Nanoelectronics

As nanoelectronics integrated circuits are referred to, whose structure widths are (smallest, about structuring processes such as lithography realizable dimensions in integrated circuits ) below 100 nm. However, this is only a rough classification and the concept of nanoelectronics is not subject to strict definition, since the transition between microelectronics and nanoelectronics is smooth.

Background

The structures in microelectronics have been getting smaller in recent decades, see Scaling ( microelectronics ). Currently (2011 ) Products with minimum feature sizes of 0.032 microns and 32 nm are produced in microelectronics. This largely remained the same or modified manufacturing principles as 20 years ago are used as the smallest feature sizes in an integrated circuit still amounted to about one micrometer. This trend will continue in the coming years in order to enable higher performance in even smaller parts at even lower costs. Due to this development, this area is often referred to as nano-electronics, which is not based effected by the use of new concepts to known physical effects, but based on "conventional" approaches.

Base material for microelectronics forms for several decades the semiconductor silicon. Is responsible for among other things the control of the single crystal manufacturing process, and especially in combination with its oxide (silicon dioxide), which is used as an insulator material, and has very good adhesion properties on silicon. So far the development of manufacturing processes for silicon crystals now allows the large-scale production of high quality crystals for substrates (wafers) with diameters of 300 mm.

Nevertheless, as always, but more noticeable with decreasing feature sizes leakage currents and quantum effects, it will be necessary in the coming years to integrate new concepts, such as the Y- transistor, and materials in the manufacturing process.

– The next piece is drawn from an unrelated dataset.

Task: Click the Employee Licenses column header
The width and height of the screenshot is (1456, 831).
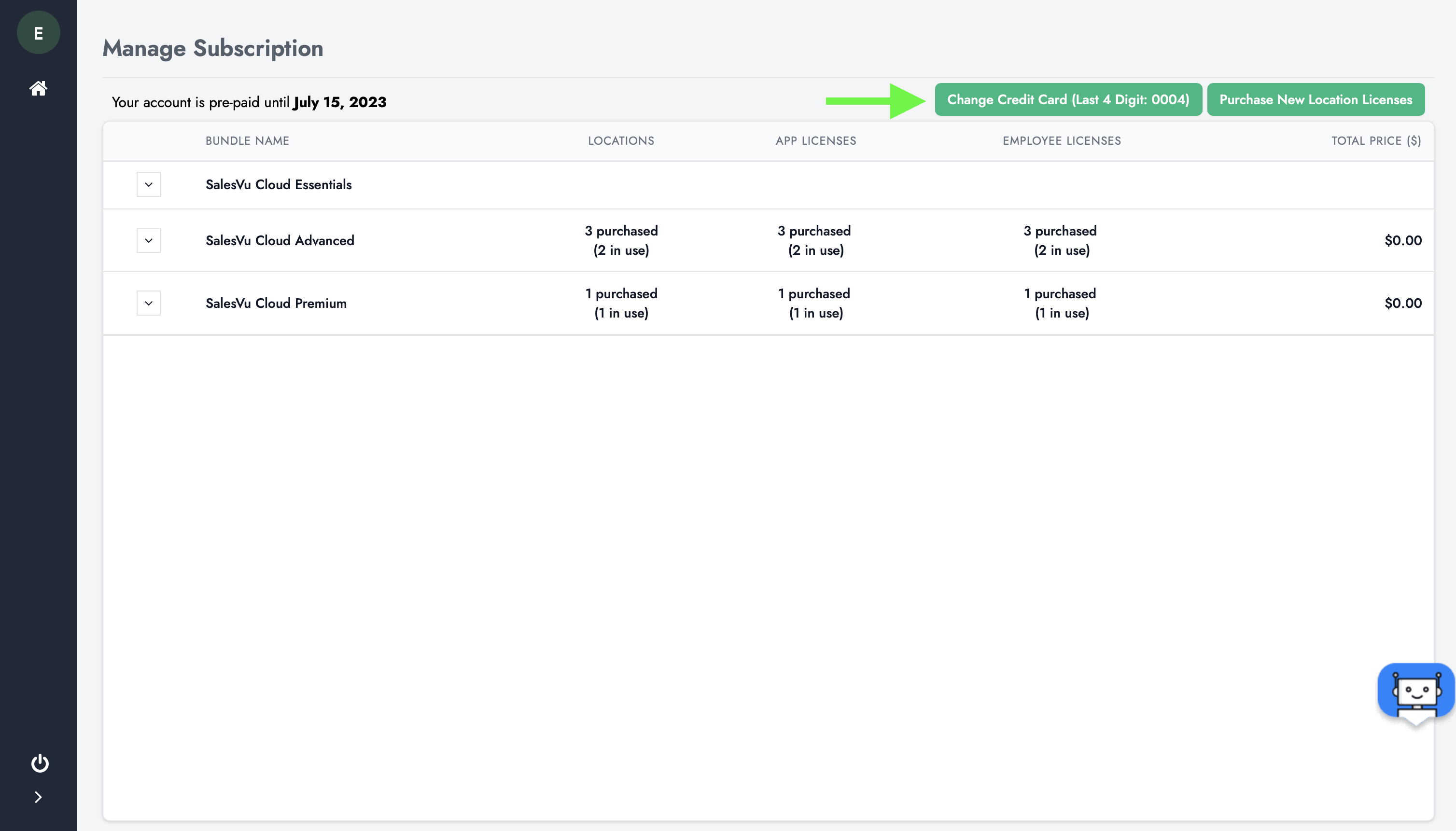Action: point(1062,141)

Only in this way will it be possible to further increase the performance of electronic components and simultaneously reduce the cost. The end of this development was at several times predicted in the last twenty years, the existing problems, especially held for insurmountable physical limits in the manufacturing process, but could be overcome again and again. However, the "conventional" approaches will be eventually exhausted, and it will be necessary to develop completely new concepts.

An example is the extreme ultraviolet lithography ( EUVL ). For the next decade is expected to continue this miniaturization down to 16 nm and below. The conventional photolithography - current ( 2012) UV light with a wavelength of 193 nm ( argon fluoride excimer laser ) - but then pushes for physical reasons to its limit. In addition, even extensive changes to the existing plant technology are no longer sufficient to meet the technical requirements.

Objectives and fields of application

Objective of nanoelectronics is to miniaturize electronic components to the nanometer range in order to increase computing capacity and ultimately the speed of computer chips. These especially are to be researched and improved the electronic properties of nanostructures. In addition, it is necessary to optimize the structure of computer chips. The laws of quantum physics to be harnessed for the electronics.

Furthermore, the nanoelectronics to better techniques and equipment for the electronics manufacturing and supply through new circuits and components optimize the logic operation, storage and processing of data. It is expected that analogous to the development of microelectronics technological progress in almost all industries has a positive influence and that as a result an even higher functionality of devices will be available at a lower cost.

Fields of application for nanoelectronics are consumer electronics, automation technology, medical technology, mobile communication devices, computers, navigation, sensors, cars and all areas technology -oriented research, in which the highest precision measuring instruments are used.